Data extracts:
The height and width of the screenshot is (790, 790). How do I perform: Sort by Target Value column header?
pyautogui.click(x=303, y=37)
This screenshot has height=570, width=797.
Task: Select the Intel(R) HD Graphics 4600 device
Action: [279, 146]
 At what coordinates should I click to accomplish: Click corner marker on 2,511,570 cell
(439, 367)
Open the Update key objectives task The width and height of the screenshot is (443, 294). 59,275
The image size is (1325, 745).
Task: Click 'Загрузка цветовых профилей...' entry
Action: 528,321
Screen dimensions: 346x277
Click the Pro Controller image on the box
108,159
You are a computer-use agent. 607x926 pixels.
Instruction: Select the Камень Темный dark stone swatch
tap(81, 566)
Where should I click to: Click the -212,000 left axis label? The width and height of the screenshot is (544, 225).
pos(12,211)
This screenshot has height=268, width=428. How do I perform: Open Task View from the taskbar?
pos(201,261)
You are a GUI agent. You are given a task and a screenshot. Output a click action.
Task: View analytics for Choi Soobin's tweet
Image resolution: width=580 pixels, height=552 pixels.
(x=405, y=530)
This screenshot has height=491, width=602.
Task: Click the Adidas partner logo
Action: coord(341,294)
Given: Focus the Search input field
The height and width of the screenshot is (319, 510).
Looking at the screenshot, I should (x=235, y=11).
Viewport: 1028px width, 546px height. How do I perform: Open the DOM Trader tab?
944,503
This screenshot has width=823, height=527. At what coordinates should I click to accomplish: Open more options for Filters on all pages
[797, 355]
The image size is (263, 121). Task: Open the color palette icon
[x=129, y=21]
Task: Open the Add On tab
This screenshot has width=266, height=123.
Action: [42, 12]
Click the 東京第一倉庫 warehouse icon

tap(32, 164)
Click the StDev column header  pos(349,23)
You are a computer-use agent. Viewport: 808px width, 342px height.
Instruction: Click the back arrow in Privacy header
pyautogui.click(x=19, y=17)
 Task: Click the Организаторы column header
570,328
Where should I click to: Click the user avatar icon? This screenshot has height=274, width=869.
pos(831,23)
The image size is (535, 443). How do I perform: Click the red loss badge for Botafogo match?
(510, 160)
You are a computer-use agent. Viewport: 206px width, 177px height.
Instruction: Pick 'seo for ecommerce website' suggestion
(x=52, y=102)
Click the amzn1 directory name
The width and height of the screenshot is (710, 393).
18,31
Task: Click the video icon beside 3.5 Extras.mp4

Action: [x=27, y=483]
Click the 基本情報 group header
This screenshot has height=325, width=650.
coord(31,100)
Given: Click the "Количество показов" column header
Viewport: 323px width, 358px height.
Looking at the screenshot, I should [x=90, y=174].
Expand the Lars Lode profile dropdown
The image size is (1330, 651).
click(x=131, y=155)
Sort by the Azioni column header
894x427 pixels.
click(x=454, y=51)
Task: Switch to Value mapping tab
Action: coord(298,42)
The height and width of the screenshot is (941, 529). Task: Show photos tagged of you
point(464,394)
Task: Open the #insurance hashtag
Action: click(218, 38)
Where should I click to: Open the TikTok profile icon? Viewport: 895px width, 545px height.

What you are asked to do: Would you print, exactly as written, every line above from the one holding "You are a GUI" through the one holding "Task: Open the Add On tab", with both included and no other lines?

Output for this exercise:
You are a GUI agent. You are given a task and a screenshot. Output a click action.
Task: View analytics for Choi Soobin's tweet
Image resolution: width=580 pixels, height=552 pixels.
(x=405, y=530)
This screenshot has height=491, width=602.
Task: Click the Adidas partner logo
Action: coord(341,294)
Given: Focus the Search input field
The height and width of the screenshot is (319, 510).
Looking at the screenshot, I should (x=235, y=11).
Viewport: 1028px width, 546px height. How do I perform: Open the DOM Trader tab?
944,503
This screenshot has width=823, height=527. At what coordinates should I click to accomplish: Open more options for Filters on all pages
[797, 355]
The image size is (263, 121). Task: Open the color palette icon
[x=129, y=21]
Task: Open the Add On tab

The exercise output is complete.